Validity of CTO recall and revocation where statutory forms completed out of sequence

The issue is not the validity of the recall. The issue is the validity of the revocation

I accept that, so perhaps the fact that the recall is in force before the 72 hour period starts is a red-herring.

But I don’t think the distinction between recall and revocation affects the fundamental question about the effect of failing properly to complete the CTO4. Not least because, if your argument were right, detention under the recall would be as unlawful as the revocation, because in neither case would you be able to say definitively whether the 72 hour period was still running.

On that fundamental question, I think your argument is based on a misconception.

We agree that the plain words of the Act are that the 72 hour period begins when the patient is detained in pursuance of the recall notice. And that a revocation is valid if correctly completed with those 72 hours.

But you go on to say:

The Bevan Brittan guidance states plainly: “The clock is triggered by the patient’s arrival at and detention in hospital as recorded on form CTO4” The words “as recorded on form CTO4” are critical.

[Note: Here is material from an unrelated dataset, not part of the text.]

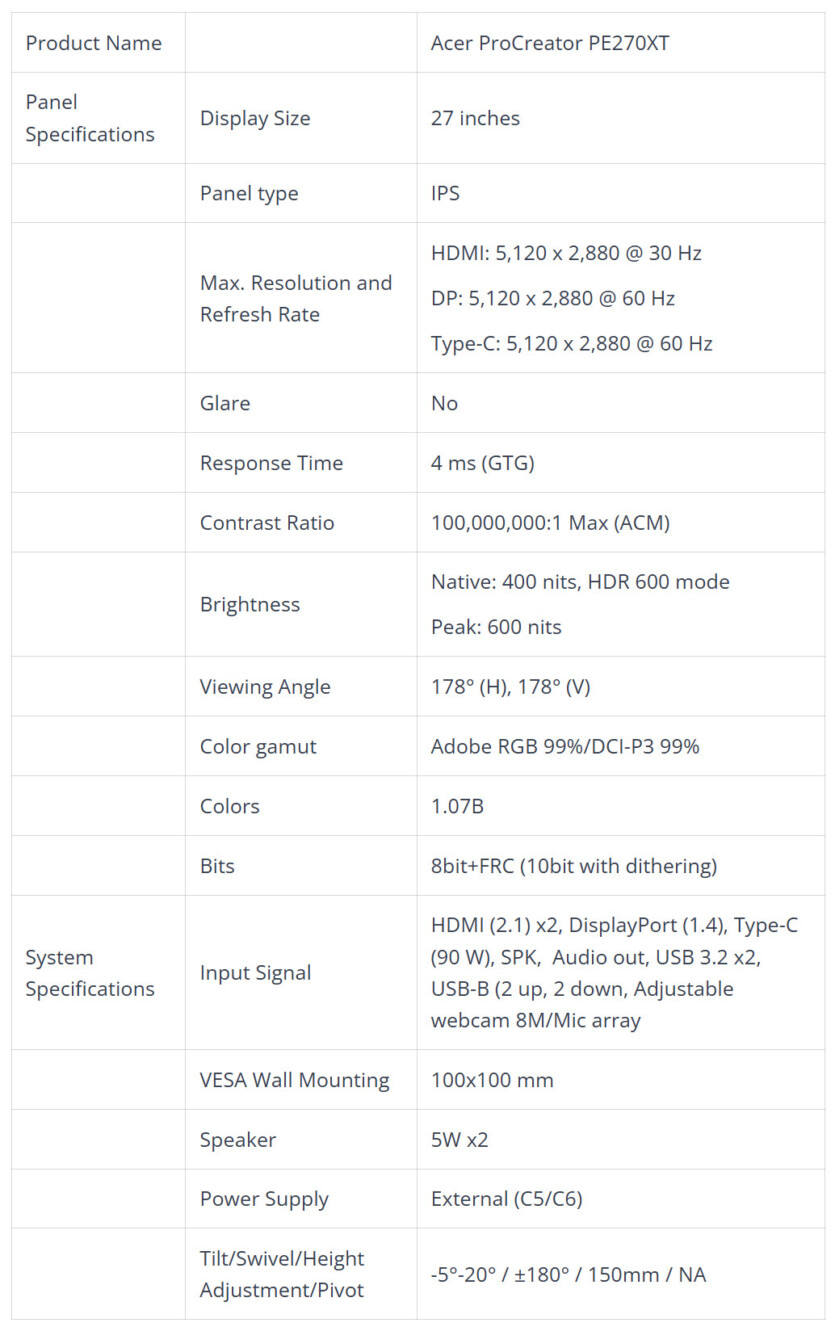
Task: Click the "Display Size" row label
Action: [x=255, y=118]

But those words aren’t in the Act. They’re aren’t even in the regulations. All the regulations say is that the time of detention is to be recorded on the relevant form.

Even if they were in the regulations, being secondary legislation, they could not override the plain words of the Act which is primary legislation (because regulations can only do that when specifically empowered to do so, which these aren’t).

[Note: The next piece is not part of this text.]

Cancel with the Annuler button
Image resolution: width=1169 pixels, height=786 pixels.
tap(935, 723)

So the question is whether a court would treat a failure to comply with the regulations as rendering unlawful something which on the plain words of the primary legislation is lawful.

I don’t suppose that can be totally ruled out. But I still think it’s very unlikely.

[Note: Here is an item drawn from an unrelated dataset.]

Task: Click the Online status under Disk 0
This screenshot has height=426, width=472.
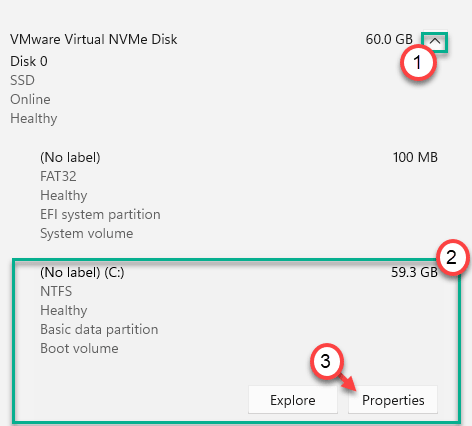Action: point(30,99)
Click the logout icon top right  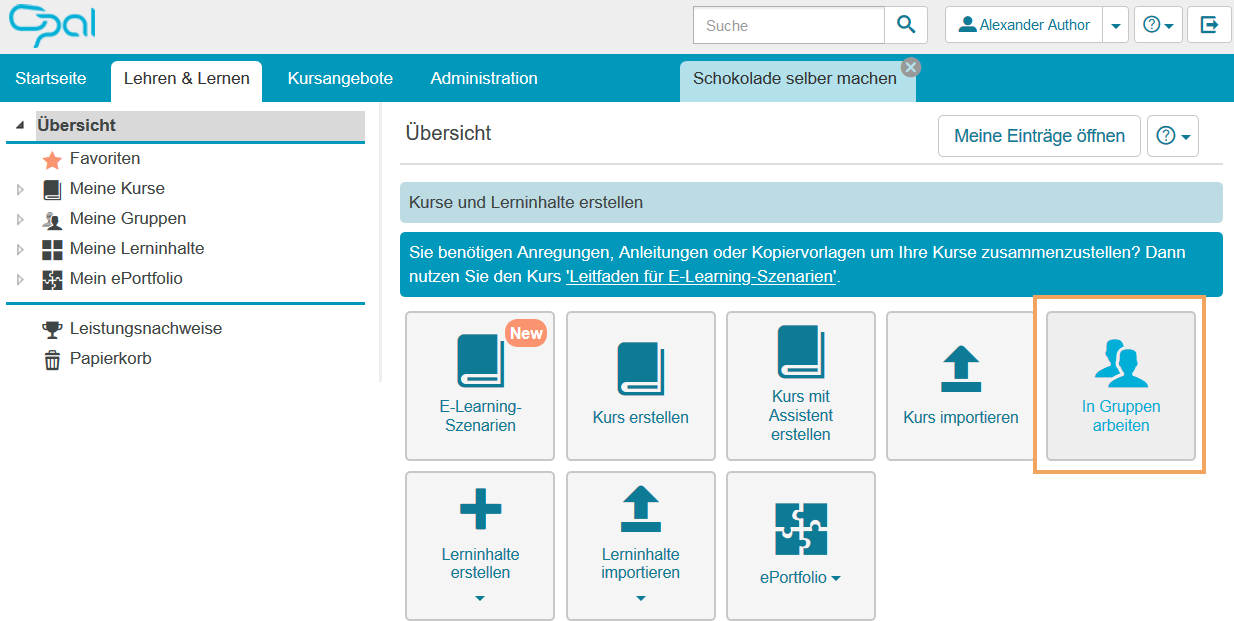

I am unaware that courts resolve factual matters by ignoring a mandatory duty (not that anyone said so). They more likely would enforce the duty. On the reported facts, the duty was not complied with.

Actually, there is an extensive body of case law across all kinds of topics about whether a failure to take required procedural steps invalidates the whole of the process in question. I’m no expert, but in very broad terms, I think it’s fair to say that courts today tend not to see procedural lapses (even when contained in primary legislation) as fatal, unless the procedural step is a critical part of the overall process. They ask themselves a question along the lines of whether Parliament could have intended the failure to invalidate the overall outcome. (I believe this gets called the “Soneji principle” after a 2005 House of Lords decision in a criminal case).

In the present case, I think a court would be very unlikely to view the correct completion of a CTO4 as such a critical step.